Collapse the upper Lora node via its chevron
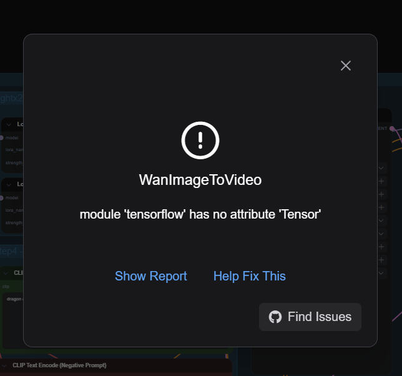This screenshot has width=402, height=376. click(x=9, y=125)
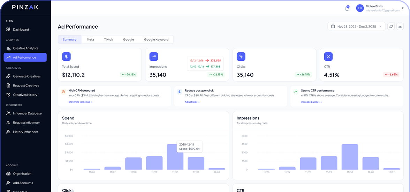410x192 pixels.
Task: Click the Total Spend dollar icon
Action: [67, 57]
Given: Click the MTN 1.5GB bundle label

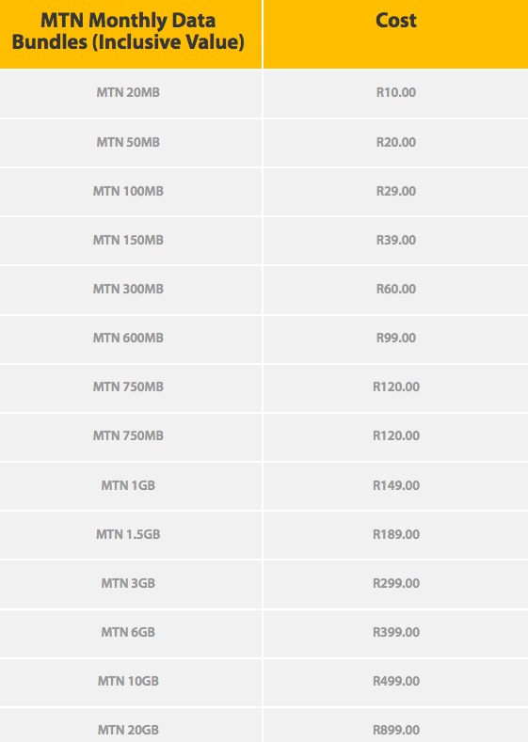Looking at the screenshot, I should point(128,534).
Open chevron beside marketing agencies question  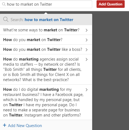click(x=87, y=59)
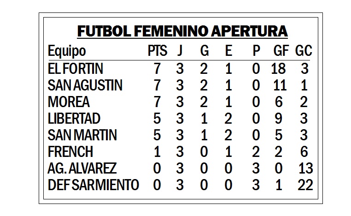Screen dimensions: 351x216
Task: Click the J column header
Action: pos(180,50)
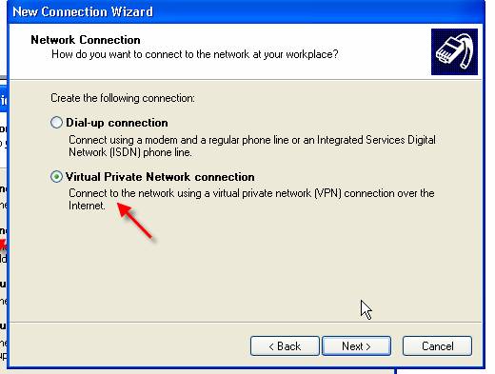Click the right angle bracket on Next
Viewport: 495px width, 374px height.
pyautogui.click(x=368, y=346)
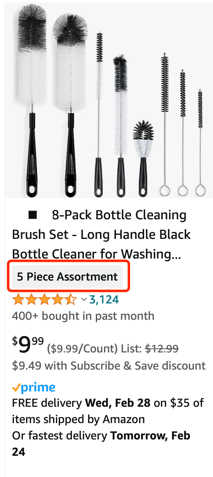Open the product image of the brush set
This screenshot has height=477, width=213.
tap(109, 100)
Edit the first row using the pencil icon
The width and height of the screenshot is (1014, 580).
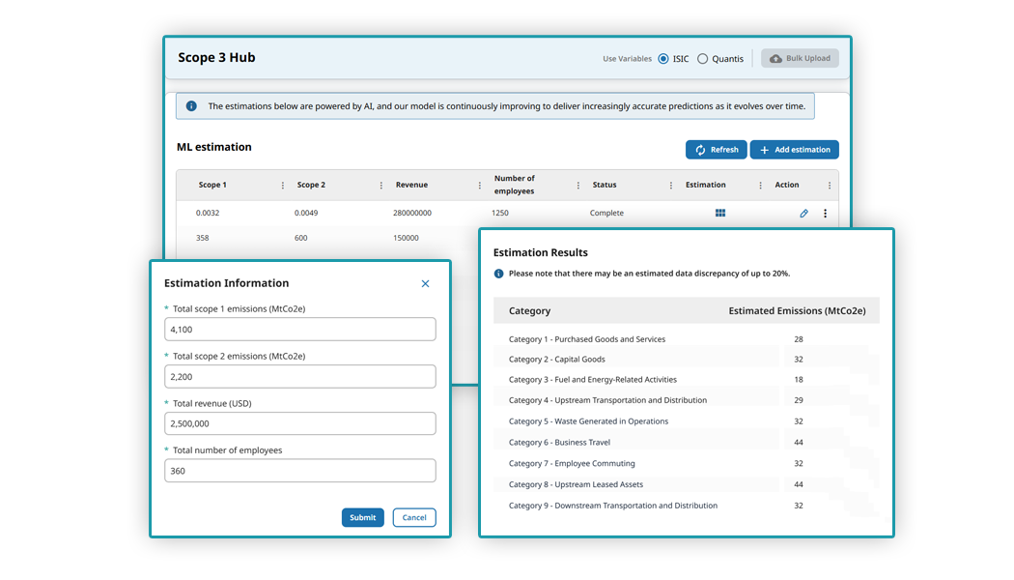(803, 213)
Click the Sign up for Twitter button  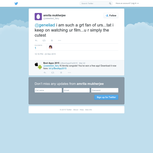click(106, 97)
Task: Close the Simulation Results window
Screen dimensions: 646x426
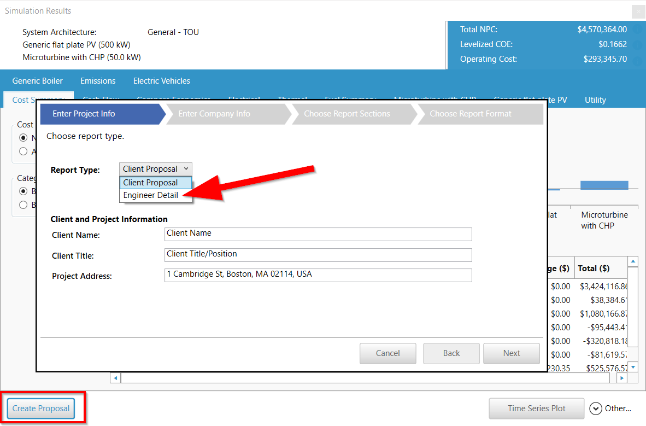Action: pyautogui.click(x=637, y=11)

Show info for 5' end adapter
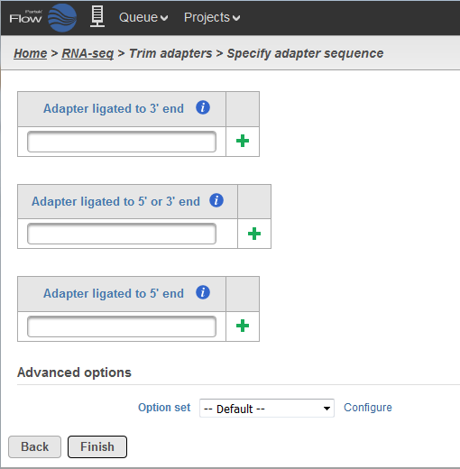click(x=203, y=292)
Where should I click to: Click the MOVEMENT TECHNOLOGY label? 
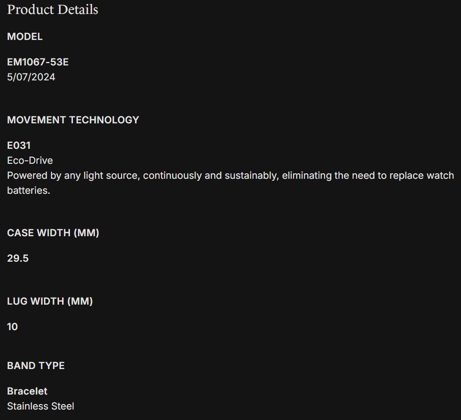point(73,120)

--

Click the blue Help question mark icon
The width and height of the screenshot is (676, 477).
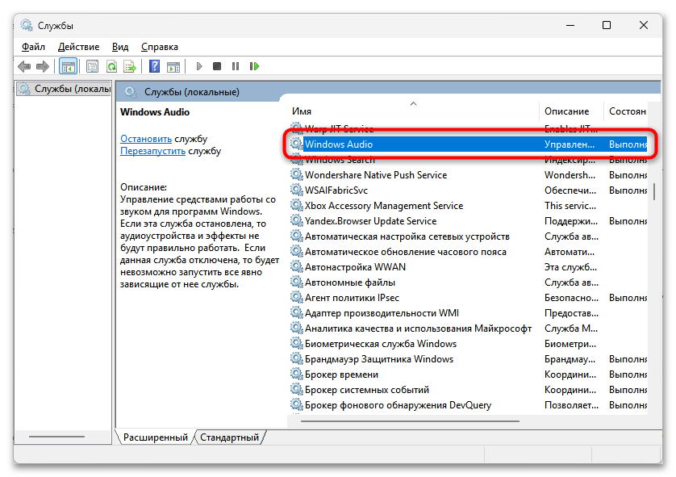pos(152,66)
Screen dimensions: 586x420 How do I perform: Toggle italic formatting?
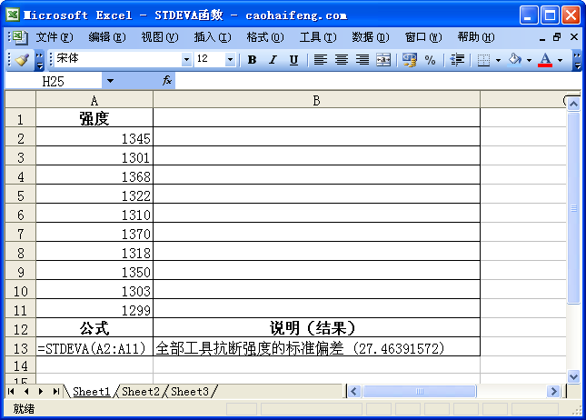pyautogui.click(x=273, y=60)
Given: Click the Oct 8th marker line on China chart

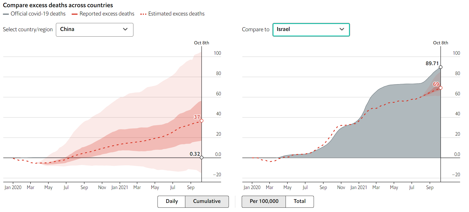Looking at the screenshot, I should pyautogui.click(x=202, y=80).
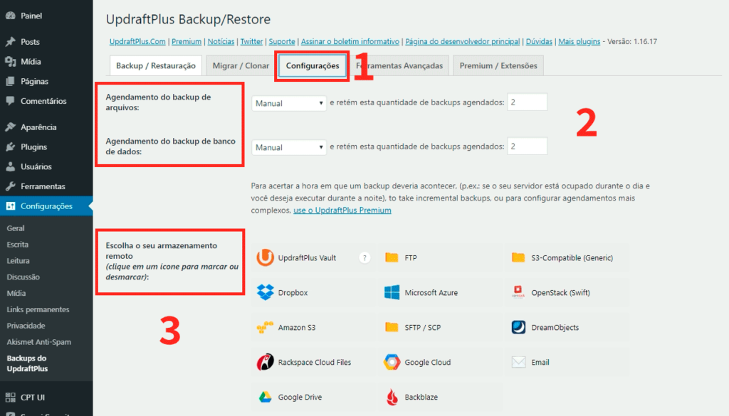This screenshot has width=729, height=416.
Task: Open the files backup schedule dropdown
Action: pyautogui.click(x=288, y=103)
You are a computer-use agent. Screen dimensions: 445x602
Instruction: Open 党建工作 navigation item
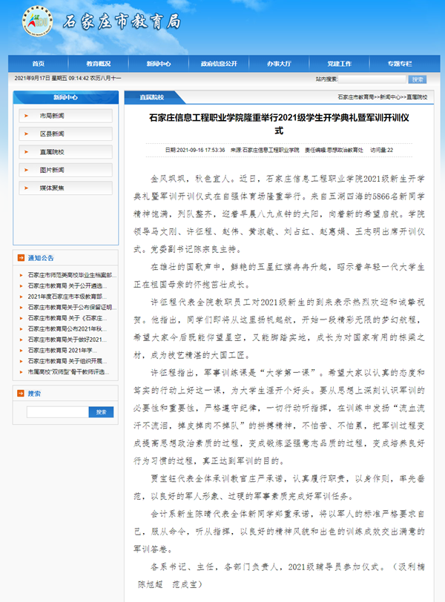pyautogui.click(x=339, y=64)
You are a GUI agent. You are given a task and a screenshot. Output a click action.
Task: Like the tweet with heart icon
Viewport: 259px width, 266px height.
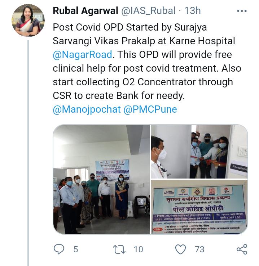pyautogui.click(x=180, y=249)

- [ASSIGNED TASK] In the material above, find each line that contains the word "agent", and select it.

- [RESULT FOR THIS TASK]
You are a computer-use agent. Screen dimensions: 445x602
You are a GUI agent. You are given a task and a screenshot. Output a click action.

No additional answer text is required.